Pada saat ini pendidikan nasional juga masih dihadapkan pada beberapa permasalahan yang menonjol (1) masih rendahnya pemerataan memperoleh pendidikan; (2) masih rendahnya kualitas dan relevansi pendidikan; dan (3) masih lemahnya manajemen pendidikan, di samping belum terwujudnya kemandirian dan keunggulan ilmu pengetahuan dan teknologi di kalangan akademisi. Ketimpangan pemerataan pendidikan juga terjadi antarwilayah geografis yaitu antara perkotaan dan perdesaan, serta antara kawasan timur Indonesia (KTI) dan kawasan barat Indonesia (KBI), dan antartingkat pendapatan penduduk ataupun antargender.
Kualitas pendidikan di Indonesia masih sangat memprihatinkan. Hal tersebut tercermin, antara lain, dari hasil studi kemampuan membaca untuk tingkat Sekolah Dasar (SD) yang dilaksanakan oleh organisasi International Educational Achievement (IEA) yang menunjukkan bahwa siswa SD di Indonesia berada pada urutan ke-38 dari 39 negara peserta studi. Sementara untuk tingkat Sekolah Lanjutan Tingkat Pertama (SLTP), studi untuk kemampuan matematika siswa SLTP di Indonesia hanya berada pada urutan ke-39 dari 42 negara, dan untuk kemampuan Ilmu Pengetahuan Alam (IPA) hanya berada pada urutan ke-40 dari 42 negara peserta.
Manajemen pendidikan nasional secara keseluruhan masih bersifat sentralistis sehingga kurang mendorong terjadinya demokratisasi dan desentralisasi penyelenggaraan pendidikan. Manajemen pendidikan yang sentralistis tersebut telah menyebabkan kebijakan yang seragam yang tidak dapat mengakomodasi perbedaan keragaman/kepentingan daerah/sekolah/peserta-didik, mematikan partisipasi masyarakat dalam proses pendidikan, serta mendorong terjadinya pemborosan dan kebocoran alokasi anggaran pendidikan.

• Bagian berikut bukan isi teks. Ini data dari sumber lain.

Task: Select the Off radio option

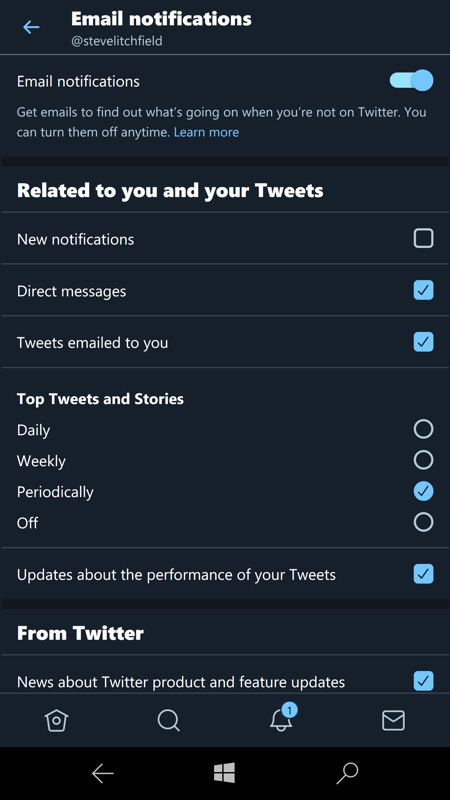Action: (x=423, y=522)
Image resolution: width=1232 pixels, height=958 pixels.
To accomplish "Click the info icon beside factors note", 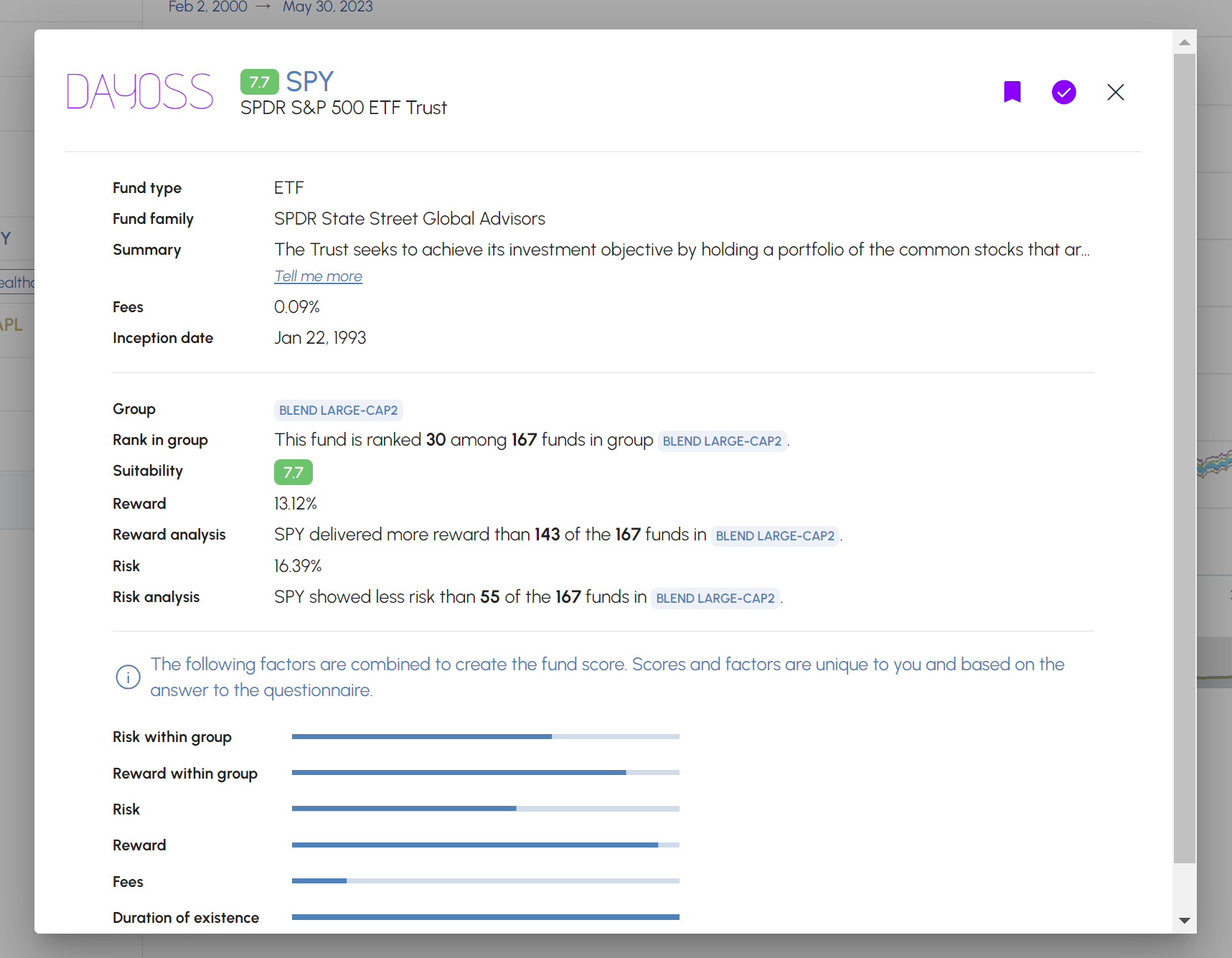I will (x=128, y=677).
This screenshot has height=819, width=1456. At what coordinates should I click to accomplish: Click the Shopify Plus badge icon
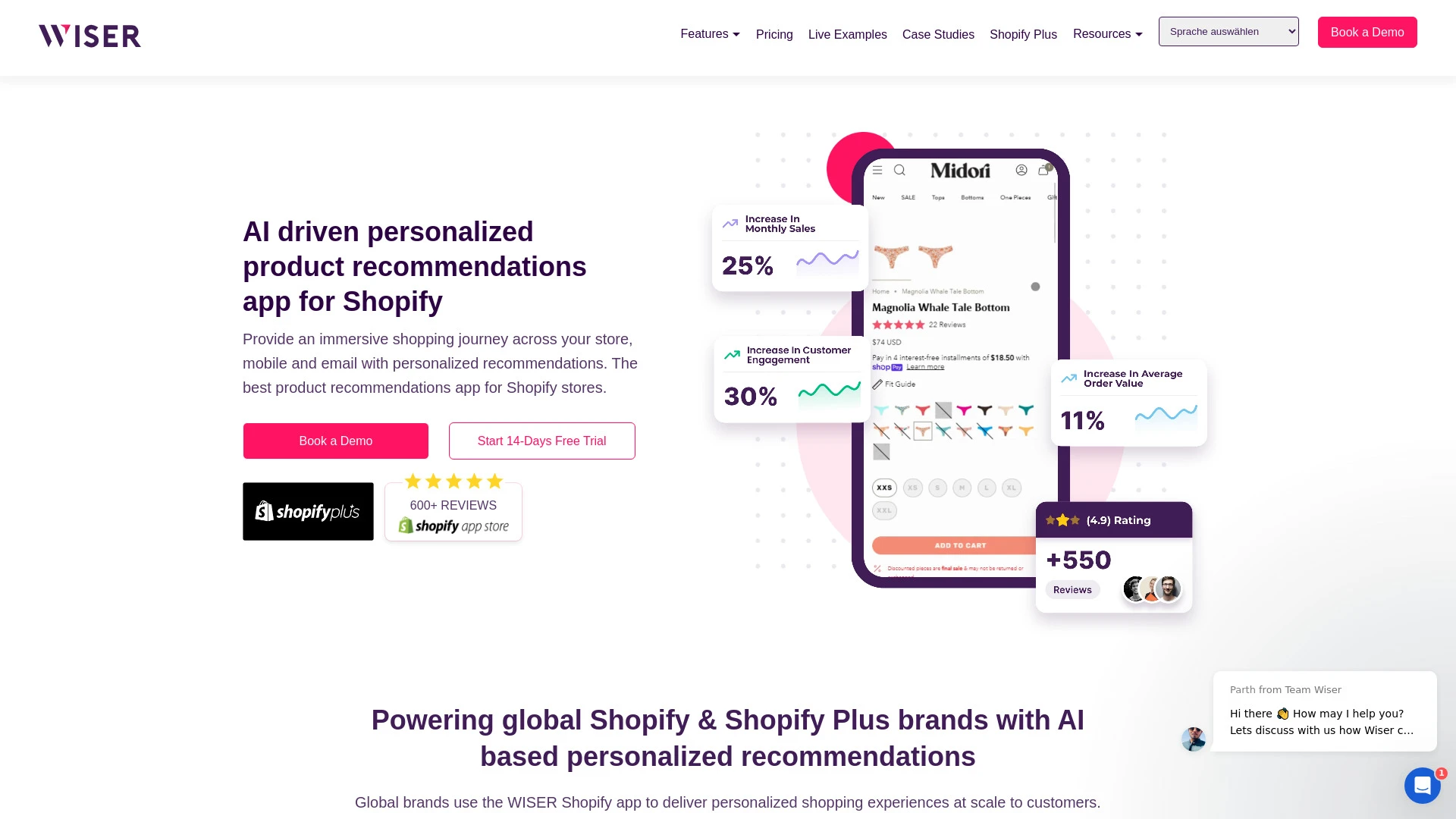coord(308,511)
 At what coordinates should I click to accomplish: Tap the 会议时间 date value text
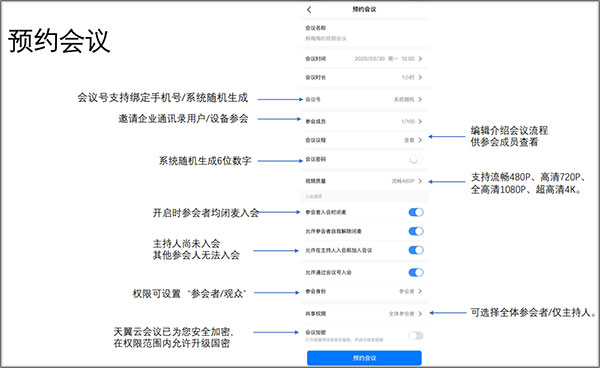tap(385, 59)
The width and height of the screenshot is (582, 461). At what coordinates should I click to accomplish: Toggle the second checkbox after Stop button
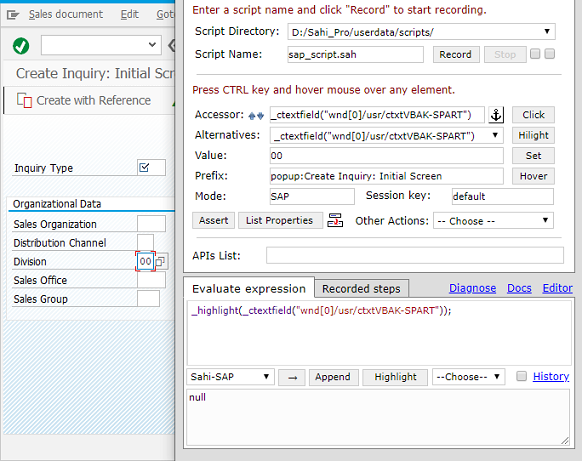550,54
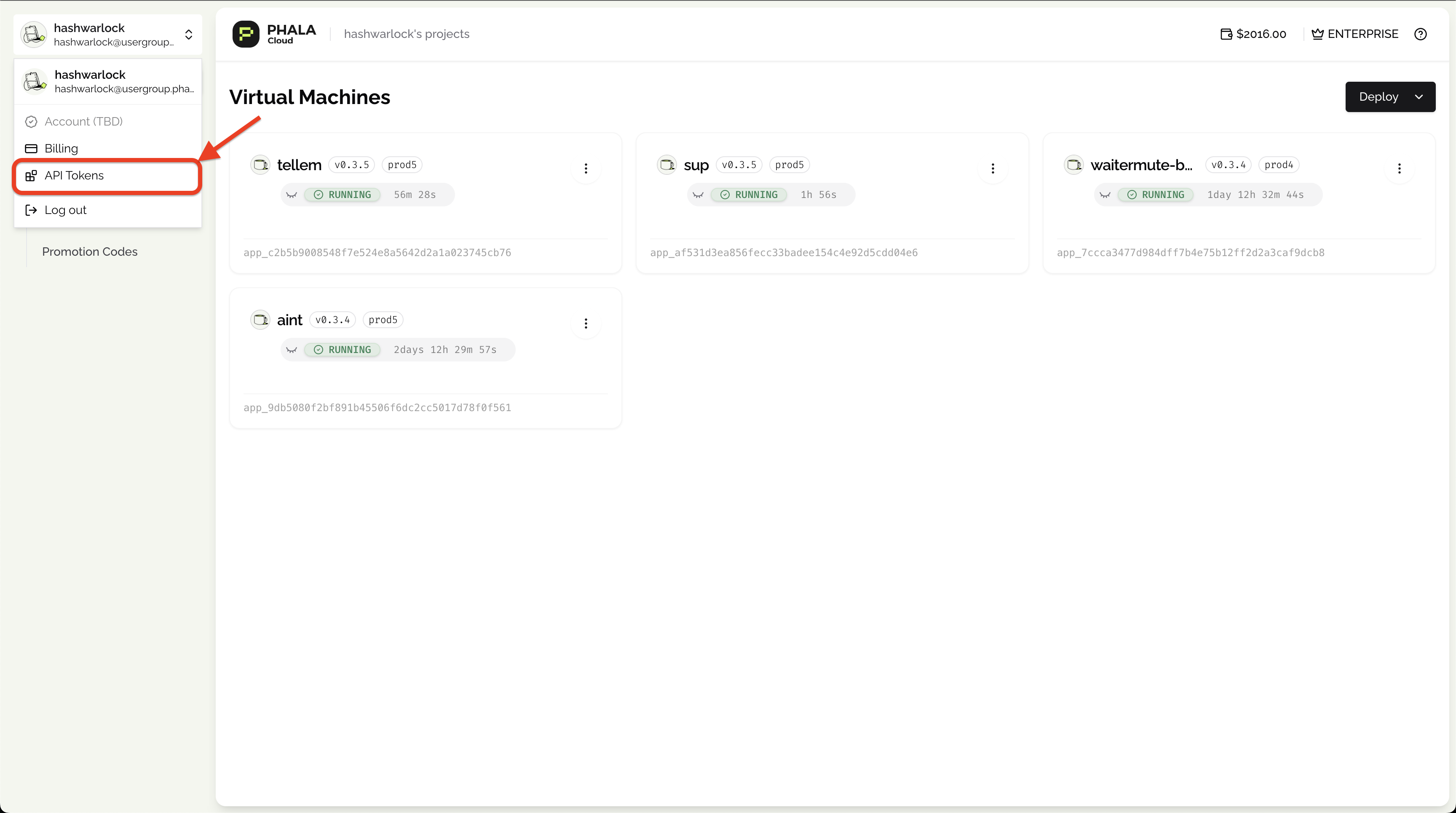Open the help question-mark icon

pos(1421,34)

Sementara itu, penyebaran sumber daya manusia penelitian dengan berbagai macam dan tingkatan belum sesuai dengan kebutuhan dan tantangan yang dihadapi. Selain itu, masih dirasakan kurangnya budaya berpikir kritis, penghargaan karya cipta (HAKI) yang belum memadai, kurang efektifnya sistem kelembagaan dan perangkat perundang-undangan serta sertifikasi profesi ilmiah.
Secara teoritis seperti diungkapkan oleh Tilaar ada beberapa alasan mengenai pendidikan di Indonesia. Pertama, Masyarakat dan bangsa kita dalam ancang-ancang memasuki tahap pembangunan nasional yang penting yaitu pembangunan nasional jangka panjang kedua. Untuk itu diperlukan pemikiran-pemikiran mengenai kebijakan yang perlu dirumuskan dalam berbagai bidang, termasuk bidang pedidikan, yang teramat strategis dan vital. Menurutnya pada tahap pembangaunan nasional jangka pajang kedua akan menitik beratkan pada peningkatan kualitas manusia dan masyarakat Indonesia, yang tidak lain akan bertumpu pada pendidikan.
Alasan. Kedua, Tilaar konsen pada pendidikan saat ini ialah pengamatan dia mengenai perkembangan dunia pendidikan nsional dewasa ini yang semakin membutuhkan suatu manajemen atau npengelolaan yang semakin baik. Dikatakan krisis pendidikan yang kita hadapi dewasa ini berkisar kepada krisis manajemen. Menurutnya manajemen pendidikan dirumuskan sebagai mobilisasi segala sumber daya pendidikan untuk mencapai tujuan pendidikan yang ditetapkan, maka apa yang kita hadapi ialah berbagai hambatan yang menghadang pencapaian tujuan tersebut. Misalnya masalah pembiayaan pendidikan, masalah tenaga kependidikan khususnya guru SD, dualisme pengelolaan SD, masalah penggauran lulusan perguruan tinggi dan menengah. Masalah perguruan swasta, dan sebagai kulminasi dari keseluruhan masalah manajemen tersebut di atas ialah rendahnya kulaitas pendidikan kita.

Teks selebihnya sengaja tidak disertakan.